The logic leading to the attempt to ignore score effects is similar to that which led to the removal of power play or shorthanded time on ice for the sake of comparison. It is an attempt to remove skewed information from the data set we have, and as the logic seemed self explanatory the practice caught on around analytical circles quickly and was rarely questioned or debated, despite the fact that Purdy would provide caveats with his work along the following lines:
“The differences between the values here are small, and we only have three seasons of data. It may very well be that all three variables correlate equally well with goal ratio over the long run. This subject may require further study in the future when more data is available.”
– JLikens, ObjectiveNHL, Feb 16th 2011
If the goal is comparing teams and individual skaters in the most “controlled” and least variable context possible, the restriction to 5v5 close statistics makes a modicum of sense. Although if that is the objective, using 5v5 Tied data makes more sense frankly. Typically though, the main objective of analyzing underlying statistics is to predict and project future outcomes. The perception that analysis of 5v5 score close situations permitted identification of the true underlying skill of a team may well be accurate, but unfortunately the information lost in the process has value and meaning. We are restricting the sample of data we have to a far smaller amount than necessary.

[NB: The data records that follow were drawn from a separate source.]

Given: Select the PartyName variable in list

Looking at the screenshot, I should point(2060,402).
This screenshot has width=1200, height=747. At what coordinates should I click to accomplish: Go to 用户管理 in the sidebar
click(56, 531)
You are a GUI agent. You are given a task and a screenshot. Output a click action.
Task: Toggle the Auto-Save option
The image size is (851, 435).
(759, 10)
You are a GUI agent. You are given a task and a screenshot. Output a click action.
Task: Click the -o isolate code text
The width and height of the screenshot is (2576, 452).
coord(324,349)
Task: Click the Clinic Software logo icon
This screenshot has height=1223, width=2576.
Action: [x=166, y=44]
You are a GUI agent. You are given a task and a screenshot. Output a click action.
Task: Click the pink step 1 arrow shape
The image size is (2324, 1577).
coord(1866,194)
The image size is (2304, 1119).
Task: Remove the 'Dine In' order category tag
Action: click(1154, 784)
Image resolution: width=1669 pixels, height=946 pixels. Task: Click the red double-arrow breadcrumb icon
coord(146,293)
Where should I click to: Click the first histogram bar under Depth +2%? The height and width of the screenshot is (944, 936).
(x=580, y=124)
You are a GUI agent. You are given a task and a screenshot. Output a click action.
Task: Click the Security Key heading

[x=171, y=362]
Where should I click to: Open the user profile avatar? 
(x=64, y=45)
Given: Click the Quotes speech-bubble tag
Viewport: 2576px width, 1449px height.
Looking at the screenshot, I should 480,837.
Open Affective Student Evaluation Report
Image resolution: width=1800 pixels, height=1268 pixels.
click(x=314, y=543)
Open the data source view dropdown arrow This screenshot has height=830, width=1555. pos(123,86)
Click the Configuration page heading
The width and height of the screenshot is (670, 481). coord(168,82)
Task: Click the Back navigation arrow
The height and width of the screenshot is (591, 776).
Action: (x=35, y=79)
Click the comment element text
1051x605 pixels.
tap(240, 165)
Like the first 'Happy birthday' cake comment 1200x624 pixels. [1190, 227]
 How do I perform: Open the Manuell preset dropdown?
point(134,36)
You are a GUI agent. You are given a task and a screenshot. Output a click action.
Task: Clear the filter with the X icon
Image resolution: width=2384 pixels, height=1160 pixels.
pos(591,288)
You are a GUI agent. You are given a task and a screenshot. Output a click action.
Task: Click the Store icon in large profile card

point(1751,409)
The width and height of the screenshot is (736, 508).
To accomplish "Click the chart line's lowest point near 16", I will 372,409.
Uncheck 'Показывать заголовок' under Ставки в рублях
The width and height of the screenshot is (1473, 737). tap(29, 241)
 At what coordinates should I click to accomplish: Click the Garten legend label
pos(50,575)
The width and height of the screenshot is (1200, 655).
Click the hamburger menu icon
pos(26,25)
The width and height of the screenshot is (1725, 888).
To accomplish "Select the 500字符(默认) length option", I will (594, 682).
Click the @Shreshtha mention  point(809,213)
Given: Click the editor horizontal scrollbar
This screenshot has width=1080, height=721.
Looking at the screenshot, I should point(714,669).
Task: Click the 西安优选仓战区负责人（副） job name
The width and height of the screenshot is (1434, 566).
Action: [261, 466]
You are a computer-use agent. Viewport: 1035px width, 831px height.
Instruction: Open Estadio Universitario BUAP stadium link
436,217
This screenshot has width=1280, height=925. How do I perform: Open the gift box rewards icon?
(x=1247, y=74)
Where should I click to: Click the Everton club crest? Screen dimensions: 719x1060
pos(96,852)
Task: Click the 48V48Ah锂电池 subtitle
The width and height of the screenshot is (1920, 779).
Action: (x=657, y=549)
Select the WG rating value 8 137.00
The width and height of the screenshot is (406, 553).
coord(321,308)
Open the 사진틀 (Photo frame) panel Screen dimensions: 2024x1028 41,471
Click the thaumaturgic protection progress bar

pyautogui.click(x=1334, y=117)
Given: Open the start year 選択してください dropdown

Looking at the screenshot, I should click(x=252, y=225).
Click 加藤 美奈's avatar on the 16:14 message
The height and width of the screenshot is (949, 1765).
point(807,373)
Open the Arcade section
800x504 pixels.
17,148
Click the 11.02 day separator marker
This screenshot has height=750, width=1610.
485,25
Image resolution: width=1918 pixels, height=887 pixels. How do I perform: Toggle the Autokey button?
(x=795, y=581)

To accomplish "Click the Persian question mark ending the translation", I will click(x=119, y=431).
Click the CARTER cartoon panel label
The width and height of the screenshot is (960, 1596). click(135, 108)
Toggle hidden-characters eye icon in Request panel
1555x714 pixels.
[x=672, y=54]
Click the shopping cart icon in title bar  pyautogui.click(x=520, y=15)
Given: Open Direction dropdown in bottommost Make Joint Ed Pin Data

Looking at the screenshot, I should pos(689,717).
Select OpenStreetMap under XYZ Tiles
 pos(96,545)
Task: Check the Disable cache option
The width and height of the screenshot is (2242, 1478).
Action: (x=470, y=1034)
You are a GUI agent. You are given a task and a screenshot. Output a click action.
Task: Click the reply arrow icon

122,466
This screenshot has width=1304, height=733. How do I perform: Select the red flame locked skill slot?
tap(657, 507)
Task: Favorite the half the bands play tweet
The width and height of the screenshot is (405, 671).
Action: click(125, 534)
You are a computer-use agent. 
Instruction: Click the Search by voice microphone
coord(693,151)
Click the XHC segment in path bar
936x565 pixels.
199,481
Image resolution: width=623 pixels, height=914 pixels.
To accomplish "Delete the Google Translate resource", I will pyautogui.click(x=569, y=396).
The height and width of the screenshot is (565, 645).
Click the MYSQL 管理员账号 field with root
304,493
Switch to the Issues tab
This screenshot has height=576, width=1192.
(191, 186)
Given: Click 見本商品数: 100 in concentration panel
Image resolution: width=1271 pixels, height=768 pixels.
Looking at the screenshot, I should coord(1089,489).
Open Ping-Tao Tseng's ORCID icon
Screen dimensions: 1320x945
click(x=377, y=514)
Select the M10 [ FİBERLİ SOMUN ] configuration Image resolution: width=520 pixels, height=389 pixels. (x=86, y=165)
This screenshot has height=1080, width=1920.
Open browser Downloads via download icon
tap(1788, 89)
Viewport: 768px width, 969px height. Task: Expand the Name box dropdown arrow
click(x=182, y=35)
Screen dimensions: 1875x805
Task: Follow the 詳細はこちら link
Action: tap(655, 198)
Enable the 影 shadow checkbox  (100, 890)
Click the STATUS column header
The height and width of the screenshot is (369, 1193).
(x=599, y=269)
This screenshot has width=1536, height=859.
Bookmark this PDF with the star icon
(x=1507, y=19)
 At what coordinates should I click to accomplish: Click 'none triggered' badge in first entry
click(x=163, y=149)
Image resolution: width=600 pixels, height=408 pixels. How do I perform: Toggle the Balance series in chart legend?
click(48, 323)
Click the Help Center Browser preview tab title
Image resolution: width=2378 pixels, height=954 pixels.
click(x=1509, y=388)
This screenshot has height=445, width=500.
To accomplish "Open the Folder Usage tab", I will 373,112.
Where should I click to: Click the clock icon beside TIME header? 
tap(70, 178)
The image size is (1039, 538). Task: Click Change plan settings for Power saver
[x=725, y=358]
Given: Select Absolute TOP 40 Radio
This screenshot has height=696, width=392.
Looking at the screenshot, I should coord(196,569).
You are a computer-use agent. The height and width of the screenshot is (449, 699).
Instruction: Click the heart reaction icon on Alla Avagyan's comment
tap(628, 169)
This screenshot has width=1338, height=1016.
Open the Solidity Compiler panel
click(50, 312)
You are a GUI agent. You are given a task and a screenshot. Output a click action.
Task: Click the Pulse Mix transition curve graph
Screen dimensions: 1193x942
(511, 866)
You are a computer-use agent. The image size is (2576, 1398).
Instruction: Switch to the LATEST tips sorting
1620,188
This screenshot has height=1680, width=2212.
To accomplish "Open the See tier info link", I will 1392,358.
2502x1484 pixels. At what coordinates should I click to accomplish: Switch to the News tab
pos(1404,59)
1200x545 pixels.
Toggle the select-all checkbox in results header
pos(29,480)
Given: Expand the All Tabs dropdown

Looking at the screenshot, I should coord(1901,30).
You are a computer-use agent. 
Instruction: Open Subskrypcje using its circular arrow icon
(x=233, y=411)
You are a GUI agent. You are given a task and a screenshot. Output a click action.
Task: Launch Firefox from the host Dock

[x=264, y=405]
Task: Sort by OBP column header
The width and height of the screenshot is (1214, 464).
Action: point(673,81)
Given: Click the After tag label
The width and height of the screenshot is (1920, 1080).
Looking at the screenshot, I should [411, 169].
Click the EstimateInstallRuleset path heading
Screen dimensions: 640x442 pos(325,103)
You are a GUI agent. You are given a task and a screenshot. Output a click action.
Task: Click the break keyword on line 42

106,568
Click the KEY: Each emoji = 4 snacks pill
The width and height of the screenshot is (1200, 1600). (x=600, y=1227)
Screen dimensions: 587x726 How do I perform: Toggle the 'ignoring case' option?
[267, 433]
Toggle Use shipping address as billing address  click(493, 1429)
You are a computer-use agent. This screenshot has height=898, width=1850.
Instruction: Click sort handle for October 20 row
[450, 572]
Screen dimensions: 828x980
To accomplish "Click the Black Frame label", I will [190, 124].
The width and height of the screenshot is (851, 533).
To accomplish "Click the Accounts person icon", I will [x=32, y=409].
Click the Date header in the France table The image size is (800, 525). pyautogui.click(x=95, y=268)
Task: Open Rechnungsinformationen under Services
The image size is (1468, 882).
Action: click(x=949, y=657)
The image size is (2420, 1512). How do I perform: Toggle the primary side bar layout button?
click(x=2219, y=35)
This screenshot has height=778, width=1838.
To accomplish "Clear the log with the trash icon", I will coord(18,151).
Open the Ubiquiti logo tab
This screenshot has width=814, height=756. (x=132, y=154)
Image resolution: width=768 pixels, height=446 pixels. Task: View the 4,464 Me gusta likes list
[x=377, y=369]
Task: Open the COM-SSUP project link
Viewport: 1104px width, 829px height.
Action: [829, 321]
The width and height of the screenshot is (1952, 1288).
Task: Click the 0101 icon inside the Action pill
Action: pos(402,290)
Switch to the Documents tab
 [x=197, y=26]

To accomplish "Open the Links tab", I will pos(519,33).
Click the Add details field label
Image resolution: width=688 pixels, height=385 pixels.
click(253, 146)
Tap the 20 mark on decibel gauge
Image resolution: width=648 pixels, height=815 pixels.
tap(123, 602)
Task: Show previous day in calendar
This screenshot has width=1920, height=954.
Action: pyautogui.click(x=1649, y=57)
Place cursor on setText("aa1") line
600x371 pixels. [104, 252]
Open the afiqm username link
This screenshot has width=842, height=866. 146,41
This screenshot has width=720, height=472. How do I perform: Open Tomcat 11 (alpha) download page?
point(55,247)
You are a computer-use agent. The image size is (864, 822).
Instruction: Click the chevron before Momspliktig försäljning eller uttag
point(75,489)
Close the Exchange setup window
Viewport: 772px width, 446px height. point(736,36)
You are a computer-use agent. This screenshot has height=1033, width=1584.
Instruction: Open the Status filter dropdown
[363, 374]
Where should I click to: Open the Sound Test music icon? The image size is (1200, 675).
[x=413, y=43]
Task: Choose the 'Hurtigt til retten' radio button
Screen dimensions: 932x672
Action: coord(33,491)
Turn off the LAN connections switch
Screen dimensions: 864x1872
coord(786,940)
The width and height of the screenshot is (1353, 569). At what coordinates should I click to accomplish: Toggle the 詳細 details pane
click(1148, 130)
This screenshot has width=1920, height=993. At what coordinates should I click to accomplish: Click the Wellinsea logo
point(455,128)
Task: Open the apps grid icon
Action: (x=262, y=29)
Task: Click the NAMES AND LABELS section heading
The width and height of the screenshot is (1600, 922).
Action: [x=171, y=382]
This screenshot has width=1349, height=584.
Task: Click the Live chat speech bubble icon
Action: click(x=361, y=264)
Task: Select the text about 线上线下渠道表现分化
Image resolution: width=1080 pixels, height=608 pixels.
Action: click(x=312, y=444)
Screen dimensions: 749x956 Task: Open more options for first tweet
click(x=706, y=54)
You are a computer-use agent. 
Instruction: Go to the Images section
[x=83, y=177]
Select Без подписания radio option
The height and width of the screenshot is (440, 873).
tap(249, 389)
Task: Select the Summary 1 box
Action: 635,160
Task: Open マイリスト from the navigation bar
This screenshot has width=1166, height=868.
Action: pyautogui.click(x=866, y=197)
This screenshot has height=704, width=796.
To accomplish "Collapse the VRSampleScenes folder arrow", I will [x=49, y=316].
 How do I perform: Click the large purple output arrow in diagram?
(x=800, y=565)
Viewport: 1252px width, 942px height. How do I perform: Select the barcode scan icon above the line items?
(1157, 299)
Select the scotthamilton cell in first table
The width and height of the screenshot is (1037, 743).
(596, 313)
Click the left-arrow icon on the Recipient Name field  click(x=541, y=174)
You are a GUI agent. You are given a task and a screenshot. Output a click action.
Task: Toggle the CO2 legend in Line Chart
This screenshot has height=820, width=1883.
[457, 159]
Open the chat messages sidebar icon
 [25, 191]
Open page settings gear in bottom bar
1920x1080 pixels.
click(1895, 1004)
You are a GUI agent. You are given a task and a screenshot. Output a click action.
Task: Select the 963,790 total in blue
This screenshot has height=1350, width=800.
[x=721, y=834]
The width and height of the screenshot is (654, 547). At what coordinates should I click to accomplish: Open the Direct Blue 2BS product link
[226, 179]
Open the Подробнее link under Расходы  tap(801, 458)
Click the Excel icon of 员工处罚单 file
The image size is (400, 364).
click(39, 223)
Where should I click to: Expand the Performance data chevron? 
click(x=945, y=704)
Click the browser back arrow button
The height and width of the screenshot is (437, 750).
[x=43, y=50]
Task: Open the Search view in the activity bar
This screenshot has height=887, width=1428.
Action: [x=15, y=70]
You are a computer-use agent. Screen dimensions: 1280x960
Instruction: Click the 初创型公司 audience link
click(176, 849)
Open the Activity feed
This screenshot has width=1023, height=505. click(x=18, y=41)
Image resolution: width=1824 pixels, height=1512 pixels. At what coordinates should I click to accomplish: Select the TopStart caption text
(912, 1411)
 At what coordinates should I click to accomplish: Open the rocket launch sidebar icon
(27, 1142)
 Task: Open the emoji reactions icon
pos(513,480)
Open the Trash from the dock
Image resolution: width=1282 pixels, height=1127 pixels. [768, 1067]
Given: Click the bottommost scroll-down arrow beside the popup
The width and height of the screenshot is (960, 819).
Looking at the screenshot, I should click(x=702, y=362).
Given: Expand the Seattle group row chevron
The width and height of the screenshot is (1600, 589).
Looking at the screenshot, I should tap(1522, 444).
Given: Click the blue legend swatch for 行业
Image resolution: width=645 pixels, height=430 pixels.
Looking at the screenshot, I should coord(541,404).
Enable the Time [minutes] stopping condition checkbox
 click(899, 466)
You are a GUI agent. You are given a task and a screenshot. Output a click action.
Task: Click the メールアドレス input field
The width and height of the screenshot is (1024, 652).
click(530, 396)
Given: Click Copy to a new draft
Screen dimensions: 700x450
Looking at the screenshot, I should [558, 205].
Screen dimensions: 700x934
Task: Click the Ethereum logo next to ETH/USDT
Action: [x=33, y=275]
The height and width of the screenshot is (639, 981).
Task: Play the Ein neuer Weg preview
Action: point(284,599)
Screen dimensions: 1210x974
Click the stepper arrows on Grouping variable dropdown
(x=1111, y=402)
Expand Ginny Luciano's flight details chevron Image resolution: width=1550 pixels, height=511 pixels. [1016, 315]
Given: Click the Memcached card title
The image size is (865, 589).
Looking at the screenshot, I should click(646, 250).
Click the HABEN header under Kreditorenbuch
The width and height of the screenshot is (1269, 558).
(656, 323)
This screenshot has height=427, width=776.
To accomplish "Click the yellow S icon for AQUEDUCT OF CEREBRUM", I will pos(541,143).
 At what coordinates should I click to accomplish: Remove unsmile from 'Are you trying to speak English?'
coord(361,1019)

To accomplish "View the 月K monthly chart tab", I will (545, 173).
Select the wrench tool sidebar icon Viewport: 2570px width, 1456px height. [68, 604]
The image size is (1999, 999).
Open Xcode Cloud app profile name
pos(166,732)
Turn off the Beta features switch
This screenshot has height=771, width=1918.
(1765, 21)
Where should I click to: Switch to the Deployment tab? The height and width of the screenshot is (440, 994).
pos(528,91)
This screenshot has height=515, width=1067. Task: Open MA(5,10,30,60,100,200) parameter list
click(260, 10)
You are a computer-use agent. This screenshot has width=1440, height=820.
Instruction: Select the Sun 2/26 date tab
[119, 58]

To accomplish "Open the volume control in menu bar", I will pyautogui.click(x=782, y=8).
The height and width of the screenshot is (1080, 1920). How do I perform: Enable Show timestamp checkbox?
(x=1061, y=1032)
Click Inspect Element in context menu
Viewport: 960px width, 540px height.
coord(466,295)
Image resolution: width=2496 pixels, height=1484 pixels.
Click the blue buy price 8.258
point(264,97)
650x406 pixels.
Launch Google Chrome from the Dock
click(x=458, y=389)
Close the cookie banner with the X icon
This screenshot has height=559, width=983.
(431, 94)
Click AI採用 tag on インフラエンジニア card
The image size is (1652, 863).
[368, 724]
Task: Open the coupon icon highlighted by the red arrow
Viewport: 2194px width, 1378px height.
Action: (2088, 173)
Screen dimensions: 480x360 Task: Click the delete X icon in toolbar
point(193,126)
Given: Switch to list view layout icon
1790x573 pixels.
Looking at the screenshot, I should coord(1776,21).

Another method of accounting for score effects was first proposed in April of 2010 by Gabe Desjardins and then analyzed in more detail by Eric Tulsky in January of 2012. Rather than ignoring situations with teams trailing or leading by more than one goal, it was proposed that adjusting the Fenwick percentages in various score states to account for so called “score effects” would allow us to retain the value of the sample of all 5v5 data.
Recently a more comprehensive dissection of score adjustments, venue adjustments, and an accounting for game time impacts on score effects was performed by Micah Blake McCurdy at SensStats.com and Hockey-Graphs.com. This was driven by recent work by Fangda Li that suggested that score effects make very little impact on observed shot differential results prior to the 3rd period, although it should be noted similar work was done previously by Desjardins – back in April of 2010 – though he came to a different conclusion.
In the end it appears that score and venue adjustments at 5v5 capture enough important information that they drastically improve on raw Corsi or Fenwick when it comes to predicting future goals and wins (by approximately 5% around the 20 game mark). Time impact adjustments on the other hand do not seem to add any predictive power, most likely because score effects would be largely collinear with the time effects, thus washing out any added value.
With the added data over the past 7 years of play, McCurdy showed that 5v5 close is actually WORSE than raw 5v5 Corsi or Fenwick when it comes to predicting future outcomes in terms of goals or winning percentage. This would amount to what Purdy was suggesting when he made the point that further study would be worthwhile when more data became available. It appears that 5v5 Close is not necessarily the valuable asset we have long thought.
While the time effects don’t seem to add value for prediction, they do a good job of indicating the issue with 5v5 close, which is summarized succinctly by McCurdy here:
“One of the central flaws in ‘close’ measures is that they ignore the -1/+1 states in the third period, and playing well or playing poorly in these states makes an enormous difference in one’s ability to win. There are many other (smaller) conceptual flaws, but the evidence is clear: ‘close’ possession measures are misguided and must be done away with.”
– Micah Blake McCurdy, Hockey-Graphs.com, Nov. 13th 2014
It is unlikely that 5v5 close will be wiped from the hockey analytics lexicon anytime soon. Multiple sites and end users reference it with regularity, and future research may again shift thought in favour of its use. Whichever way it goes though, the development of an improved array of adjusted measures to account for various contextual factors in our models – rather than methods that subtract useful data – will likely improve our holistic understanding of the game.